Re: [PATCHv2 1/1] lib/tests: test_ratelimit: fix stress test thread lifecycle and leak

From: Petr Mladek

Date: Thu May 21 2026 - 09:26:23 EST


On Tue 2026-05-19 09:37:45, Jia He wrote:
> The stress test checks the kthread pointer in the child thread, but the
> thread was created with kthread_run(). Since kthread_run() wakes the
> thread before returning, the child can run before sktp[i].tp is assigned,
> triggering the WARN_ON_ONCE() check on an arm64 N2 server with 128 cores.

True.

> Use kthread_create() instead, assign sktp[i].tp after successful
> creation, and then wake the thread explicitly. This guarantees that the
> child observes an initialized task pointer.

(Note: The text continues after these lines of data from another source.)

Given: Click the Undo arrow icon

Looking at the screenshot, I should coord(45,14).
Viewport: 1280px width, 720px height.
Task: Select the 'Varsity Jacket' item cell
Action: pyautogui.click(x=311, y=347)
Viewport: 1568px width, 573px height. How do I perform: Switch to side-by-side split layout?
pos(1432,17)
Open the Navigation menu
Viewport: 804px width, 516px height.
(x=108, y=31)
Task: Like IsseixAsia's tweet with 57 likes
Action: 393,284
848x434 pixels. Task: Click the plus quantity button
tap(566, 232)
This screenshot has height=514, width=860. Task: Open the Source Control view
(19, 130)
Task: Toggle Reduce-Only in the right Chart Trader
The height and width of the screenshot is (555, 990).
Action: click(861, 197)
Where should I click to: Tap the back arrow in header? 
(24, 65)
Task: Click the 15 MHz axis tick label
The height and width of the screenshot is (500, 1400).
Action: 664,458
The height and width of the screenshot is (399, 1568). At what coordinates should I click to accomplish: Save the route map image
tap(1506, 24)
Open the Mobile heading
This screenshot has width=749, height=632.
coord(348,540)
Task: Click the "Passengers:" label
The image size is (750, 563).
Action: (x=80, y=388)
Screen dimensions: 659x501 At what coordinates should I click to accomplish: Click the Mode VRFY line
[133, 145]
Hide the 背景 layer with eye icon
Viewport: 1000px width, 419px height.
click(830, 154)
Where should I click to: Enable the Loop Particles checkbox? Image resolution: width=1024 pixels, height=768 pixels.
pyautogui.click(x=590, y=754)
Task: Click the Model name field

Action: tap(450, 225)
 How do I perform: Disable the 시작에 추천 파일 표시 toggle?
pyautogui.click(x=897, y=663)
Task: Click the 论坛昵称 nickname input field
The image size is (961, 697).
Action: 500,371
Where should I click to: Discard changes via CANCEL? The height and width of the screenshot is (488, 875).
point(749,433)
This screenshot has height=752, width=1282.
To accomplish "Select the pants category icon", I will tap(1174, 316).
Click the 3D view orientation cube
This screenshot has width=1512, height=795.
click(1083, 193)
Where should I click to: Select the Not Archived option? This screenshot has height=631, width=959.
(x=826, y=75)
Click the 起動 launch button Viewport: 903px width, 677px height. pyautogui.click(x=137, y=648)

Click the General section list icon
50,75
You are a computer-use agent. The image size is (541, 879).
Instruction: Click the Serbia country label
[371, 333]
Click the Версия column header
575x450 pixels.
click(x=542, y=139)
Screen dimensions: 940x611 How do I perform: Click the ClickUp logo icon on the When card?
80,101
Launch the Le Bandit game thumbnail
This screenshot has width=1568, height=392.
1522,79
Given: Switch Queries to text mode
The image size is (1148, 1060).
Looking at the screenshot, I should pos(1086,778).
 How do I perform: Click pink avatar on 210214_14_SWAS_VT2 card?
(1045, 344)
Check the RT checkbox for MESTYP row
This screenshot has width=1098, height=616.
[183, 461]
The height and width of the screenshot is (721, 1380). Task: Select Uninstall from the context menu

IMHO, this does not guarantee that the task pointer has been assigned.
AFAIK, there might be spurious wakeups, for example, by the
suspend/resume or livepatching code.

I have another idea, see below.

> Also add a common cleanup path for thread creation failures. If creating
> one of the later threads fails, stop all threads that were already
> started and free the allocated array instead of leaving orphan kthreads
> and leaked memory behind.
>
> Finally, replace the module-static doneflag with kthread_should_stop().
> With the doneflag, child threads may exit before the parent calls
> kthread_stop(), so the task lifetime is no longer guaranteed when the
> parent later tries to stop them. Using kthread_should_stop() keeps each
> child alive until kthread_stop() synchronously terminates it.

This part looks good to me.

> Signed-off-by: Jia He <justin.he@xxxxxxx>
> ---
> v2: replace the module-static doneflag with kthread_should_stop() to avoid
> UAF (sashiko-bot)
> lib/tests/test_ratelimit.c | 37 ++++++++++++++++++++++++++-----------
> 1 file changed, 26 insertions(+), 11 deletions(-)
>
> diff --git a/lib/tests/test_ratelimit.c b/lib/tests/test_ratelimit.c
> index 33cea5f3d28b..d95c49e914c7 100644
> --- a/lib/tests/test_ratelimit.c
> +++ b/lib/tests/test_ratelimit.c
> @@ -68,7 +68,6 @@ static void test_ratelimit_smoke(struct kunit *test)
> static struct ratelimit_state stressrl = RATELIMIT_STATE_INIT_FLAGS("stressrl", HZ / 10, 3,
> RATELIMIT_MSG_ON_RELEASE);
>
> -static int doneflag;
> static const int stress_duration = 2 * HZ;
>
> struct stress_kthread {
> @@ -86,7 +85,7 @@ static int test_ratelimit_stress_child(void *arg)
> set_user_nice(current, MAX_NICE);
> WARN_ON_ONCE(!sktp->tp);

It seem that "sktp->tp" is not really used in this function.
I am not sure why the WARN_ON_ONCE() is there.

It would simply remove this check and keep the original kthread_run().

>
> - while (!READ_ONCE(doneflag)) {
> + while (!kthread_should_stop()) {
> sktp->nattempts++;
> if (___ratelimit(&stressrl, __func__))
> sktp->nunlimited++;

Best Regards,
Petr